Withdrawal of diuretics

Volume expansion with albumin

If no response to the above therapies, then proceed to vasoconstrictors and albumin

Pharmacotherapy

Numerous medications have been used to treat HRS with little, if any, effect. The pharmacologic approach has shifted, however, with greater attention now focused on the role of vasoconstrictors as opposed to the initial predominant use of vasodilators. The rationale for this change is that the initial event in HRS is vasodilatation of the splanchnic circulation and the use of a vasoconstrictor may thus prevent homeostatic activation of endogenous vasoconstrictors. Promising results have been reported in small studies and case reports with agonists of vasopressin V1 receptors, such as terlipressin, which predominantly act on the splanchnic circulation.^{[25, 26, 27, 28, 29]}

In a systematic review and network meta-analysis of vasoactive treatments for HRS from 26 RCTs comprising 1,736 patients, investigators found that terlipressin increased HRS reversal compared with placebo, and it may reduce mortality.^[30]In addition, owing to the inaccessibility of terlipressin in many countries, initial norepinephrine administration may be more appropriate than an initial trial with midodrine+octreotide.^[30]

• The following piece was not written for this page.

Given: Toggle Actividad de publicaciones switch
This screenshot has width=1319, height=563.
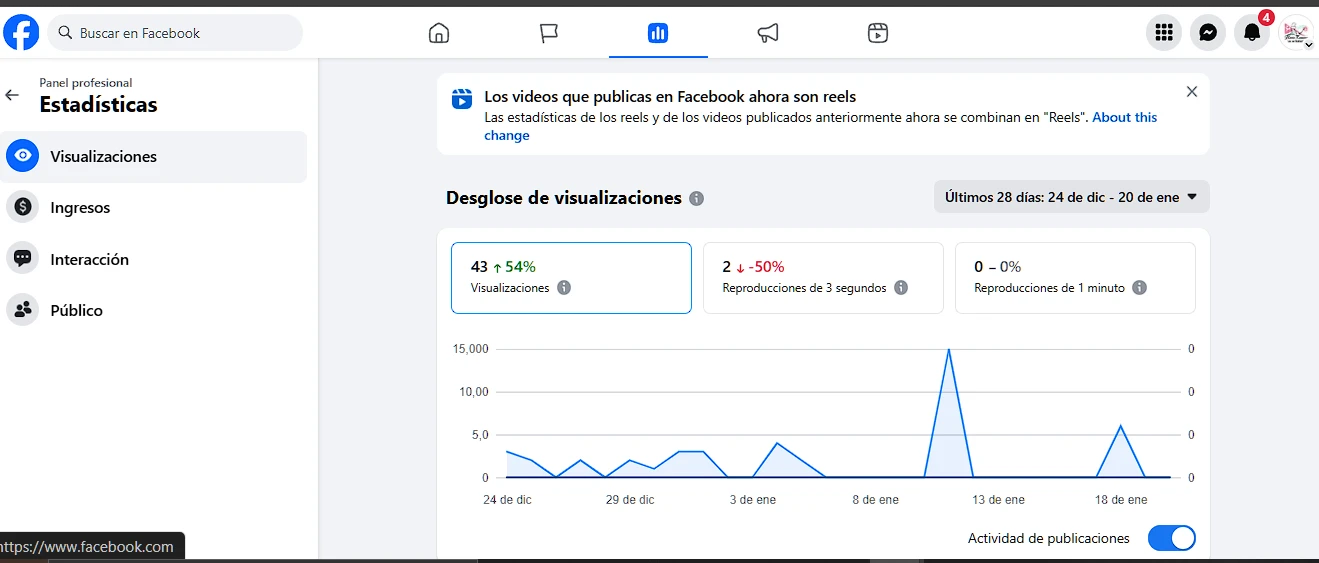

In September 2022, the FDA approved terlipressin to improve kidney function in adults with hepatorenal syndrome with rapid reduction in kidney function.

Although only a few controlled trials have been conducted in this arena, the results so far are encouraging and suggest an increasing role for medical therapy, given the current shortage of the donor pool in the face of an ever-increasing demand for organs.

Dopamine

Low-dose dopamine (2-5 mcg/kg/min) is frequently prescribed to patients with renal failure in the hope that its vasodilatory properties may improve renal blood flow. Little evidence exists to support this practice; a placebo-controlled randomized trial by Bellomo and colleagues did not demonstrate any role for low-dose dopamine in early renal dysfunction.^[31]Five studies have evaluated the role of dopamine in HRS, and none have reported significant changes in renal plasma flow (RPF), the glomerular filtration rate (GFR), or urine output. These studies are limited by small sample size and the lack of a control arm. Nonetheless, they demonstrate that dopamine administration in patients with cirrhosis, with or without HRS, does not improve renal function.

Misoprostol

Misoprostol is a synthetic analogue of PG E1, whose use in HRS was based on the observation that these patients had low urinary levels of vasodilatory PGs. Five studies have assessed the role of either parenteral or oral misoprostol in HRS. None of these studies demonstrated an improvement in the GFR, sodium excretion, or renal function in four patients with HRS. Although Fevery et al demonstrated reversal of HRS in four patients, these patients also received large doses of colloids.^[32]The likely scenario is that the massive administration of fluids played a predominant role here because Gines et al were unable to reproduce these findings with misoprostol alone.^[33]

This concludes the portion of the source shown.